04/12/2021
Cosa sono i macchinari per la lavorazione della lamiera

Cosa sono i macchinari per la lavorazione della lamiera

Gran parte degli oggetti che utilizziamo quotidianamente sono rivestiti di metallo, basta pensare all’automobile o all’arredamento. Vi siete però mai chiesto come sia possibile dare molteplici forme a queste lamine di metallo? Esistono dei macchinari che consentono di lavorare questi materiali in maniera efficace e veloce. Delle aziende specializzate utilizzano i pressatori per metallo con attenzione e abilità per donarci oggetti di ogni genere. Ma come funzionano questi macchinari? Lo vedremo ora in questo breve articolo.

Per lavorare i metalli e renderli della forma desiderate è necessario piegarli. La piegatura è tecnicamente una deformazione permanente della lamiera ottenuta attraverso un’azione di flessione. Ogni metallo ha però caratteriste proprie e sarà quindi importante che tecnici qualificati traino il macchinario adeguatamente e lo usino facendo attenzione a non spezzare la lamiera. Il metallo, per essere lavorato senza spezzarsi, deve essere sufficientemente plastico. In gergo tecnico, la capacità della lamiera di stirarsi e poi rilassarsi prende il nome di ritorno elastico. I macchinari Evomach per la piegature delle lamiere sono solitamente manuali e compiono il loro lavoro attraverso due componenti meccaniche: il punzone e la matrice Il punzone è il componente mobile che dà la forza necessaria alla piegatura, la matrice, invece, funge da stampo. Il tutto è azionato da un sistema idraulico, che spinge il punzone e la matrice e garantisce la lavorazione della lamiera che sta tra i due. La struttura della piegatrice è composta da un banco, sul quale vengono poste le lamiere; le spalle, cioè dei supporti per il telaio; il registro posteriore e il controllo numerico, ovvero il dispositivo che permette di programmare la macchina. Ognuno di questi elementi può essere in materiali e forme diverse in base al metallo che dovrà lavorare.

Tipologie di macchinari per la lavorazione della lamiera

Esistono varie tipologie di macchinari per la lavorazione delle lamine, come abbiamo precedentemente accennato, utili per vari tipi di metallo.

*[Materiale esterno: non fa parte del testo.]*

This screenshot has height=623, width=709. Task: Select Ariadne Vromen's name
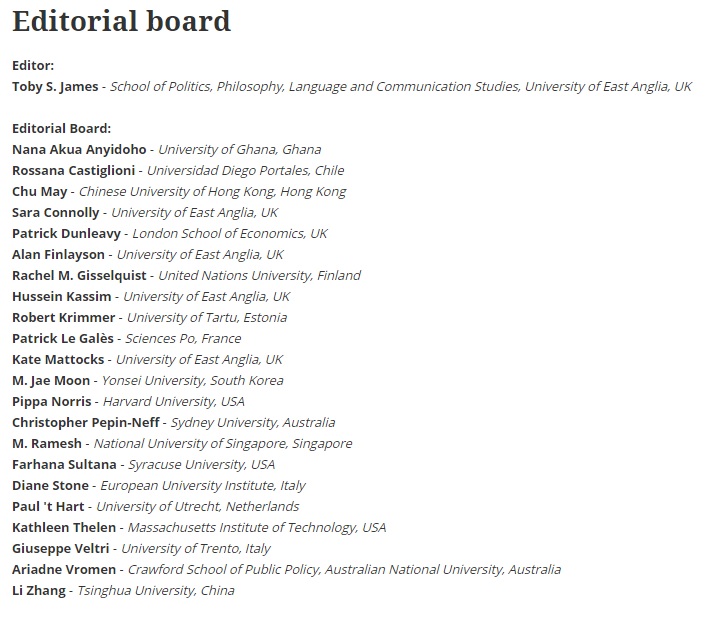[64, 570]
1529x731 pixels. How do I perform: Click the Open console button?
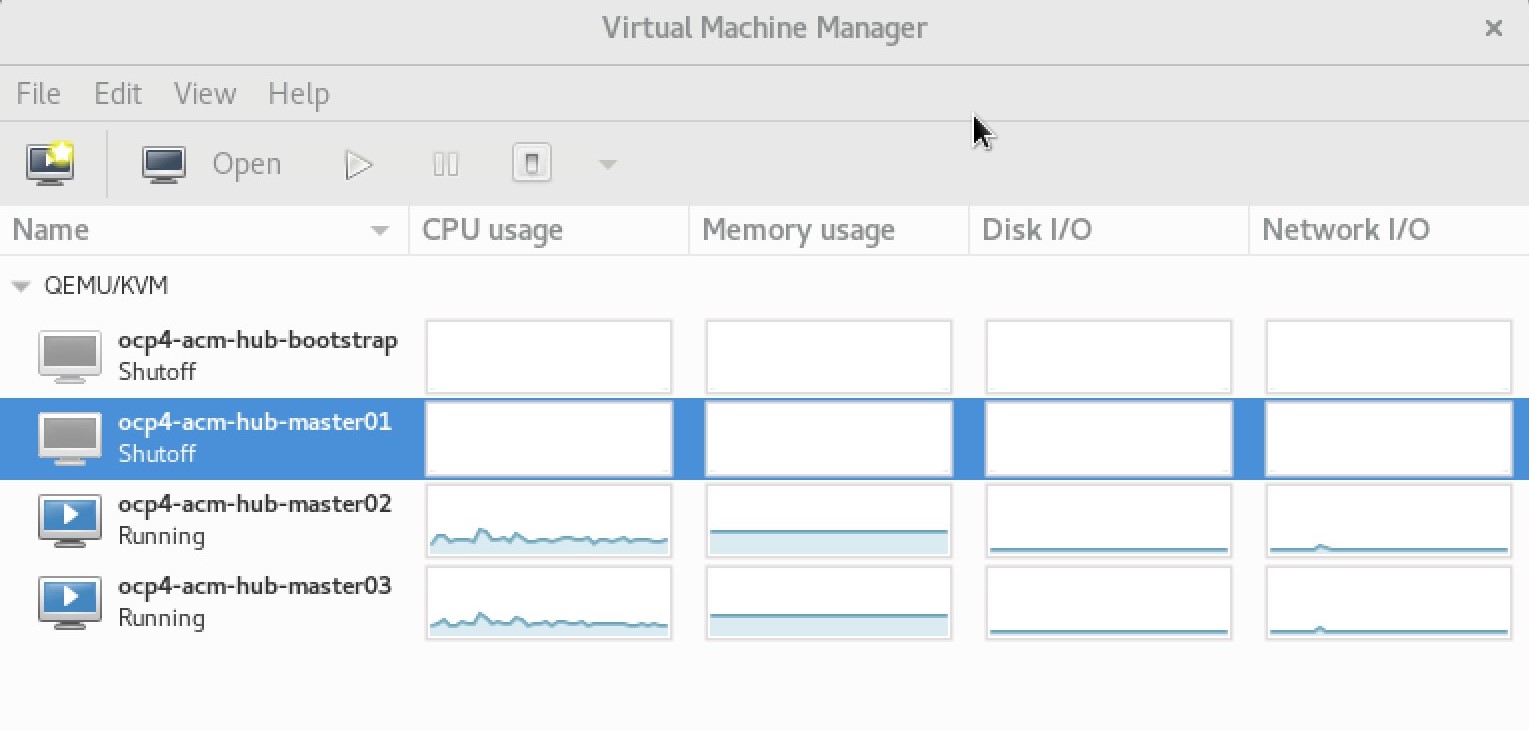coord(212,164)
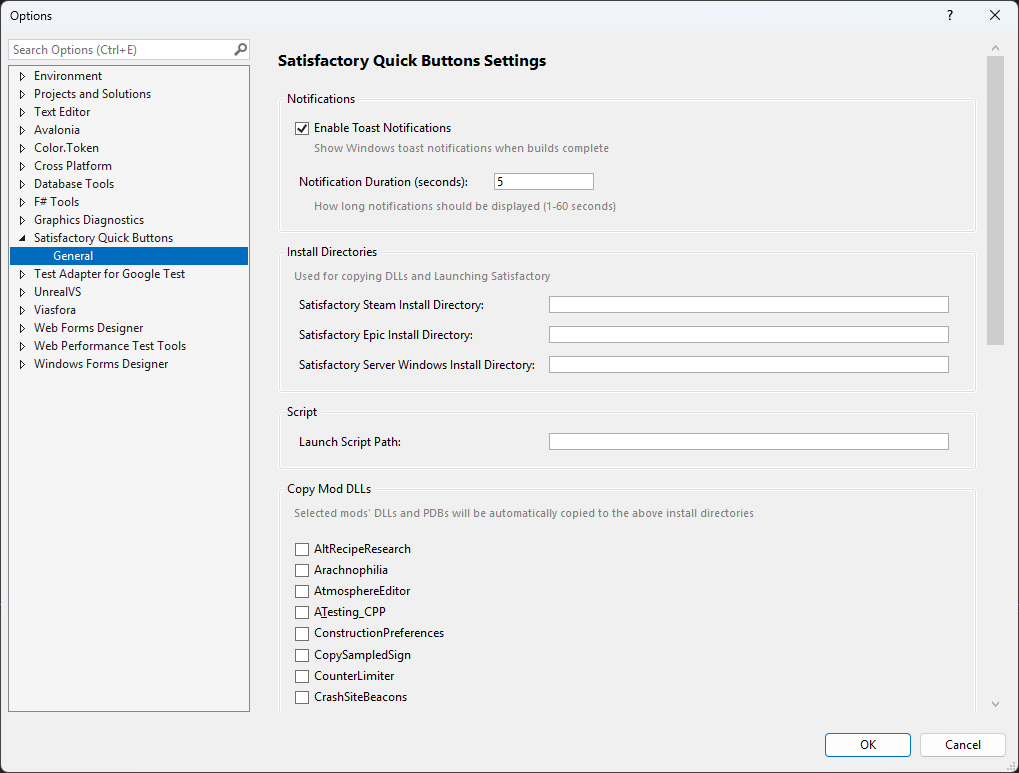The image size is (1019, 773).
Task: Click the scroll up arrow
Action: point(995,48)
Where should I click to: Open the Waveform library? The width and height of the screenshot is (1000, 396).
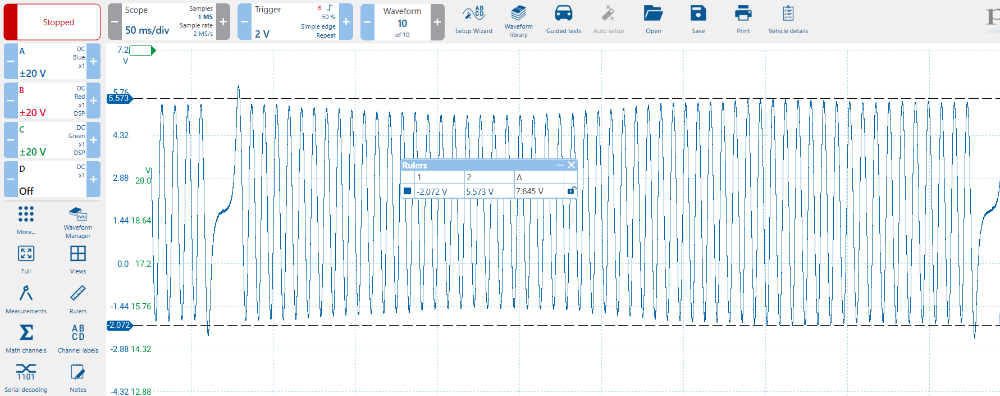(518, 21)
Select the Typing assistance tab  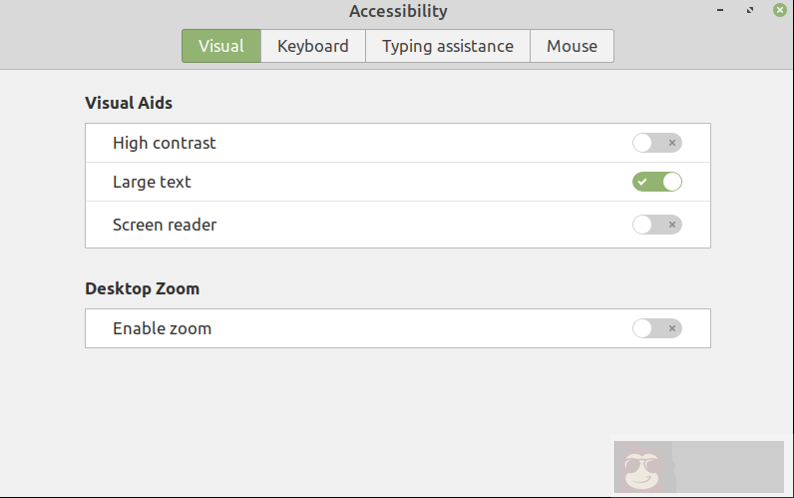coord(447,46)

Le piegatrici meccaniche sono state le prime forme di pressatrici per metallo ideate, ma oggi non vengono più usate perché piuttosto pericolose. Esse utilizzavano una forza di pressione elevata e consentivano una grande velocità di lavoro. Oggi, invece, sono molto usate le piegatrici idrauliche sincronizzate, che permettono di ottenere la piegatura attraverso il movimento di una traversa superiore attivata da due cilindri. Le due valvole permettono una calibrazione precisar, grazie alle ultime tecnologie, questi nuovi macchinari hanno un consumo energetico ridotto rispetto al passato. Questa tipologia ha in effetti sostituito le vecchie piegatrici idrauliche RG, che si muovevano in modo contrario andando dal basso verso l’alto con il movimento di un singolo cilindro centrale. Le piegatrici elettriche, invece, sono l’ultimo ritrovato, funzionano con un meccanismo elettrico, che garantisce un lavoro preciso e rapido.

Tipologie di piegatura

Ogni tipo di metallo può essere lavorato differentemente per ottenere risultati diversi. Analizziamo ora brevemente alcuni tipi di piegatura ottenibili attraverso i macchinari per la lavorazione delle lamiere. Le principali sono la piega in aria, la coniatura e la schiacciata. La piega in aria consiste nella penetrazione del punzone all’interno della lamiera, che viene spinga con forza sulla matrice a forma di V. L’angolo di piegatura può essere regolato attraverso la forza impressa dal punzone. La coniatura, invece, è realizzata su lamine sottili che vengono piegate in modo netto e rapido.

La schiacciata, infine, è un processo di piegatura che si realizza in due step: il primo consente un’angolatura compresa tra i 20° e i 40° con la tecnica in aria; il secondo garantisce una piegatura più incisiva e definitiva. Il risultato che si ottiene è quello di una lamina sottile molto rigida.